Crossen Engineering has installed a new spark erosion machine that is being used to produce mould and press tools for a range of medical projects.
The Sodick AD35L spark-erosion machine from Sodi-Tech EDM arrived in December last year.
Belfast-based Crossen Engineering is a full service provider, offering everything from component design and prototyping to complete injection moulding and presswork production. An upturn in medical work over the past 12 months created to need to install a new die-sink EDM.
“Medical work has high demands in terms of accuracy, complexity and turnaround time, which we know from experience is ideally suited to the attributes of Sodick machines,” explains Managing Director Paul Crossen.
The medical sector is proving resilient for Crossen Engineering. Among current projects is the manufacture of aluminium prototype mould tools for colostomy draining solutions, walking aids to improve mobility among arthritis sufferers, and bespoke wheelchair parts for children with disabilities.

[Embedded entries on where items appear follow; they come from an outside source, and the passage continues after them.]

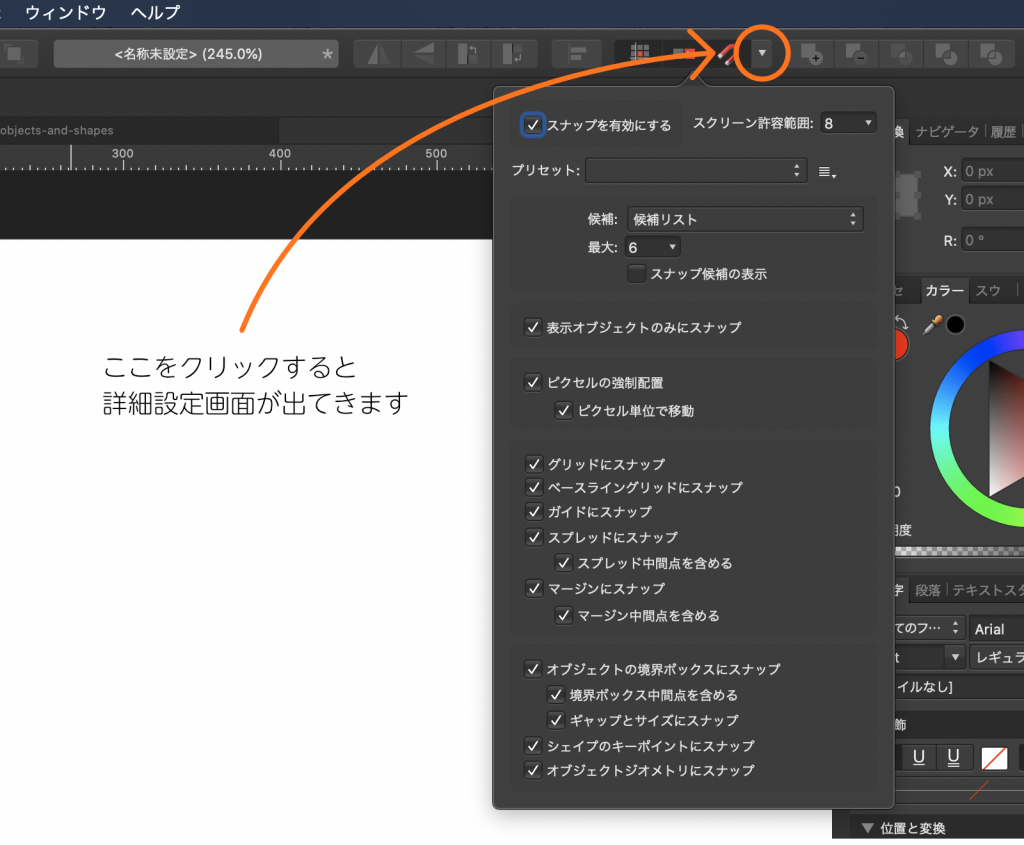Open the スクリーン許容範囲 dropdown
Image resolution: width=1024 pixels, height=845 pixels.
point(848,122)
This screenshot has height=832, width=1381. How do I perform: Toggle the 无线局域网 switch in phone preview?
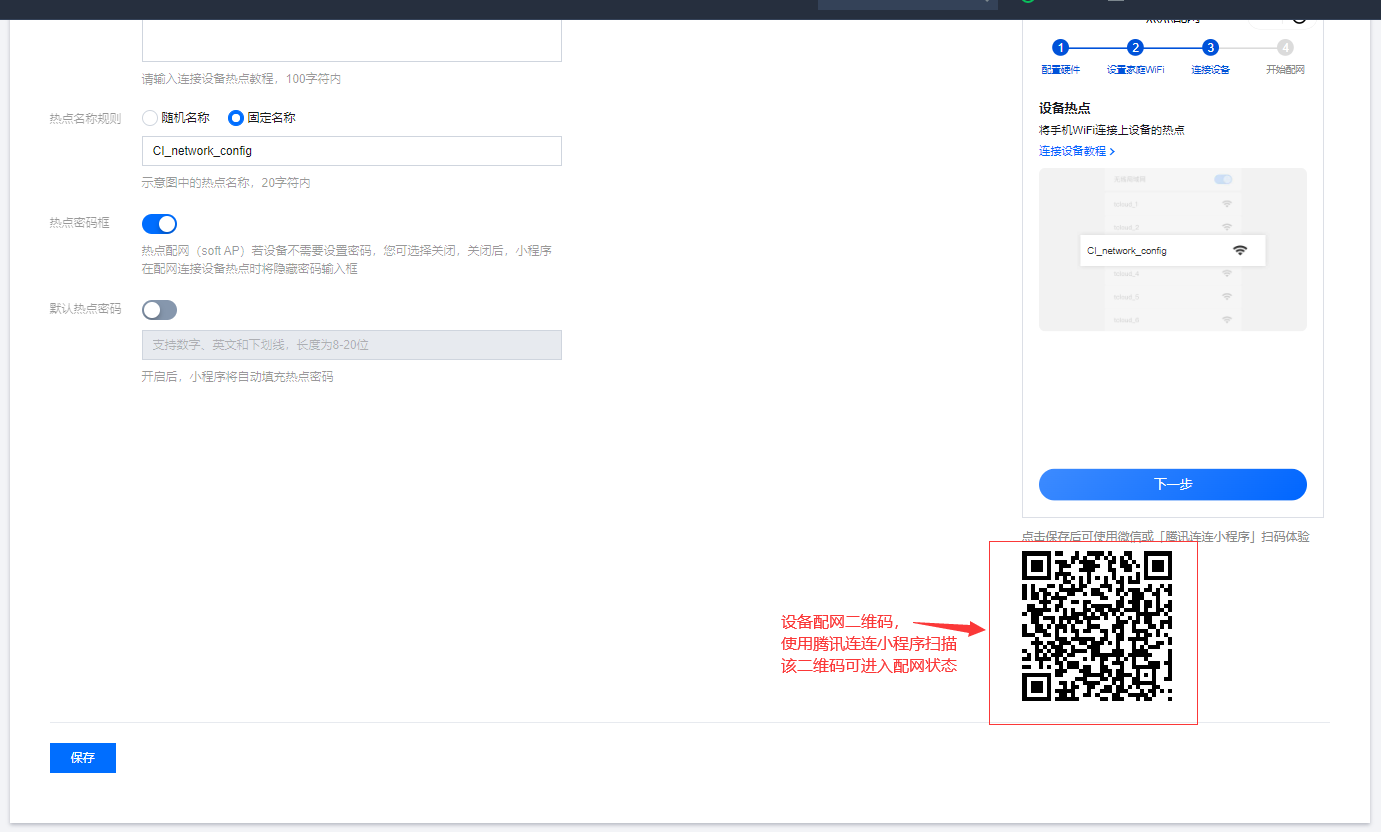click(x=1223, y=179)
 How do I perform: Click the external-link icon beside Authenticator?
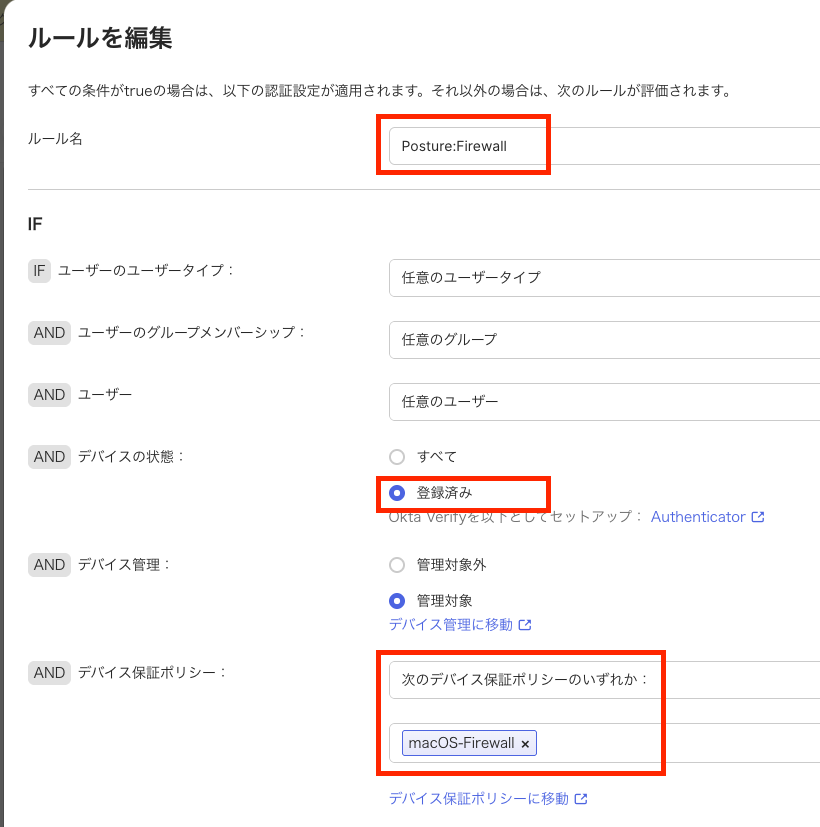(758, 517)
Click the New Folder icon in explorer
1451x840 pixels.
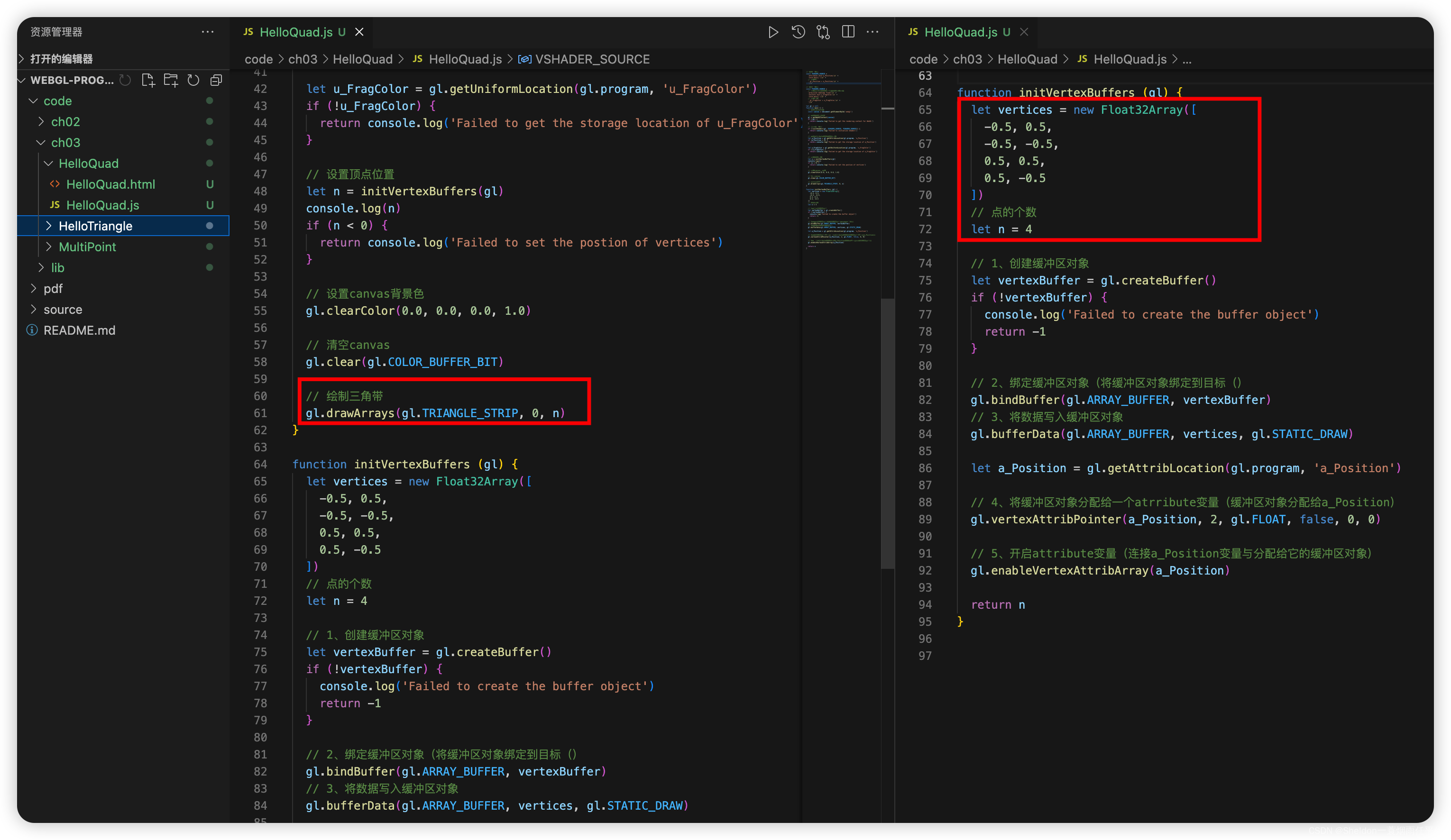[170, 80]
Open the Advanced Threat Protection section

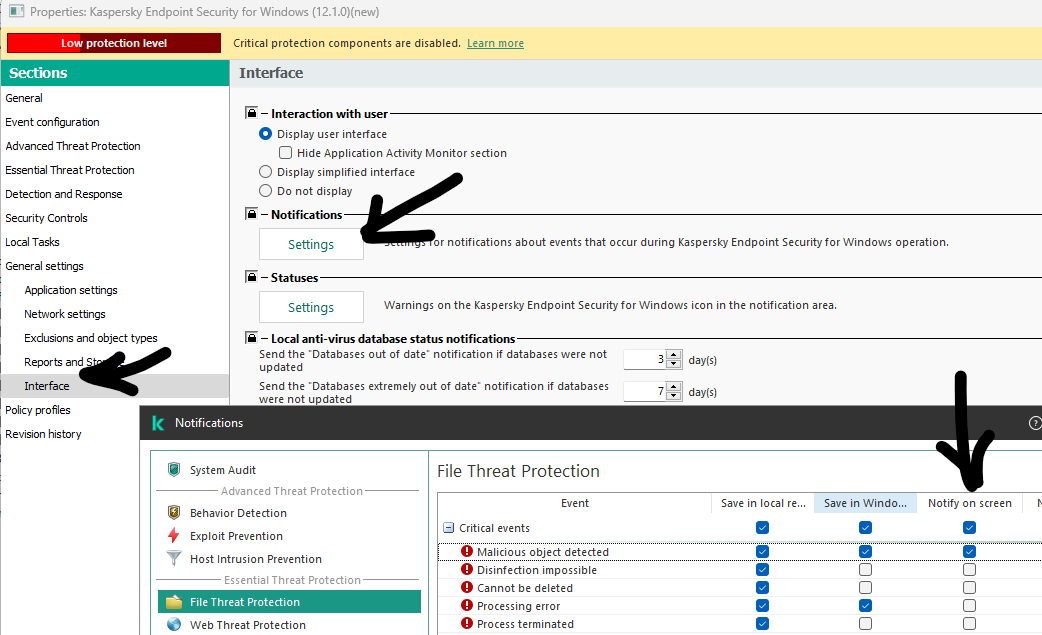[x=73, y=146]
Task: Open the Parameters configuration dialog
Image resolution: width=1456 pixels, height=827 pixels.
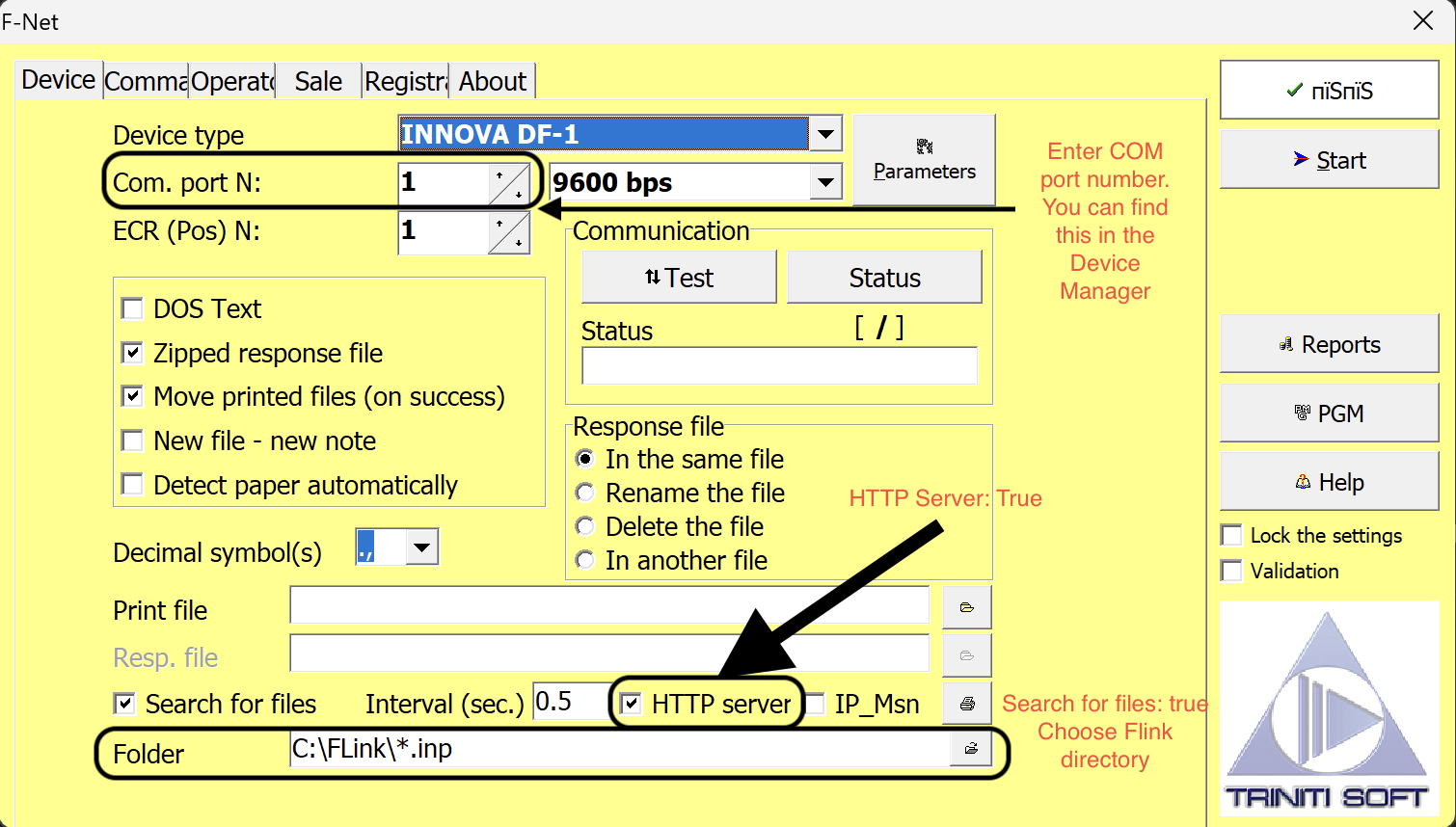Action: [923, 160]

“Also, during the pandemic, the demand for PPE has been strong,” says Mr Crossen. “For instance, we’ve already made three injection mould tools for face shields, producing the finished parts on site. We received an order near the beginning of the pandemic to supply 70,000 face shields a week to our local NHS facilities as part of the HeroShield project, which is still running, but on a reduced level. In addition, we have machined a prototype mould for another face covering solution, as well as mouldings for sanitising stations.”
The Sodick AD35L was an ex-demo model that arrived on site in Belfast within four weeks of order placement.
“Since installation, the machine has been busy producing mainly medical moulds, both prototype and production [aluminium and tool steel],” says Mr Crossen. “P20 tool steel was used for the mould that makes the mobility product, for instance. The level of surface finish we require, along with mould complexity, means the AD35L is a great solution.”
Crossen Engineering fully expects the new Sodick AD35L to attract new customers and orders, particularly involving high-end work.
“In Northern Ireland we are well aware of our competitors,” says Mr Crossen. “However, we differentiate from others by designing and manufacturing all tooling on site, as well as offering the capability to undertake both small-batch and high-batch production runs, be it injection moulding or pressing. In short, we’re a single-source solution, from concept to production. We can respond to short lead-time requests and like to make sure that bringing a new product to market is painless.”
Crossen Engineering offers injection-moulding capacity from 30t to 550t, for parts ranging in weight from 1g to 2.5kg. The new machine can create tools for the largest moulding machine on site, which was an important factor in its selection. The machine also finds use producing press-tool parts. Crossen can provide capacity up to 500t for metal stamping, which is says is the highest in Northern Ireland.
“As well as the medical industry, our regular client base is also picking up and, looking ahead, the order book looks fairly robust, although there is still capacity to take on more,” concludes Mr Crossen. “Demonstrating our flexibility and adaptability, we have customers in sectors that include automotive, aerospace, household appliance, leisure, construction, marine, materials handling, electrical, and food and drink. Our service is modular in that you can take from it what you need, when you need it, as a stand-alone service or as a complete design and engineering solution.”